Ex-South Africa Cops Get Amnesty
CAPE TOWN, South Africa (AP) _ A human rights panel granted amnesty Thursday to two former policemen who bombed the house of Winnie Madikizela-Mandela in 1985.
Madikizela-Mandela, ex-wife of President Nelson Mandela, was staying in Brandfort at the time, 250 miles southwest of Johannesburg, where the apartheid government had forced her to live.
Mphithizeli Ngo and Mohonaetsi Motsamai also were granted amnesty for bombing a clinic run by Madikizela-Mandela, but were denied amnesty for other crimes, including murders and robberies carried out in nearby townships.
To qualify for amnesty from the Truth and Reconciliation Commission, applicants must fully confess their deeds and show a political motive. Although the commission wound up operations last year, its amnesty arm is continuing to process claims.

**Complete the following**
A) Write out the amnesty article word for word, starting with "Ex-South Africa Cops" and going on through "Madikizela-Mandela in 1985.".
B) Answer these questions from the amnesty article:
(i) In what year was Winnie Madikizela-Mandela's house bombed?
(ii) How far from Johannesburg, and in what direction, is Brandfort?
(iii) Besides fully confessing their deeds, what must applicants show to qualify for amnesty?
C) Proceed with the amnesty article, picking up after its final sentence.

**Given records**
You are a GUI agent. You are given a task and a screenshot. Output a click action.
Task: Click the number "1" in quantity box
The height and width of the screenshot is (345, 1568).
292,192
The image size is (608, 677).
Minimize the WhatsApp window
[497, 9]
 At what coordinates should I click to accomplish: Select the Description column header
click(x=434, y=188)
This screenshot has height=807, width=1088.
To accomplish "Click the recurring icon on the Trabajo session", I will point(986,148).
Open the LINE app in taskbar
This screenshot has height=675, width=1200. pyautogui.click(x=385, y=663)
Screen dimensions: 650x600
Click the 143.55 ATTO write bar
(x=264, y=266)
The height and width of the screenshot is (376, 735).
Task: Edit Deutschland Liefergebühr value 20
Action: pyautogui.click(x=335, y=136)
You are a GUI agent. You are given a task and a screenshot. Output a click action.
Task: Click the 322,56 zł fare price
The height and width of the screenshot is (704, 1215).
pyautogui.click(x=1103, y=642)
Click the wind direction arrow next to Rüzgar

**Answers by item**
A)
Ex-South Africa Cops Get Amnesty
CAPE TOWN, South Africa (AP) _ A human rights panel granted amnesty Thursday to two former policemen who bombed the house of Winnie Madikizela-Mandela in 1985.

B)
(i) 1985
(ii) 250 miles southwest
(iii) A political motive

C)
In other decisions announced Thursday, Wanda Mdletshea, a member of the Zulu nationalist Inkatha Freedom Party, and Lu Sima, a supporter of the then-rival African National Congress, were granted amnesty for killing political opponents. Six other ANC supporters who were part of a mob that killed an Inkatha member in 1991 also got amnesty.
The panel turned down amnesty for Solomon Khanyile, an Inkatha supporter serving 45 years in jail for three murders and 10 attempted killings. The commission ruled the attacks had not been political.
The commission was set up in 1995, a year after all-race elections ended apartheid, and investigated atrocities committed by all sides in the fight against white rule.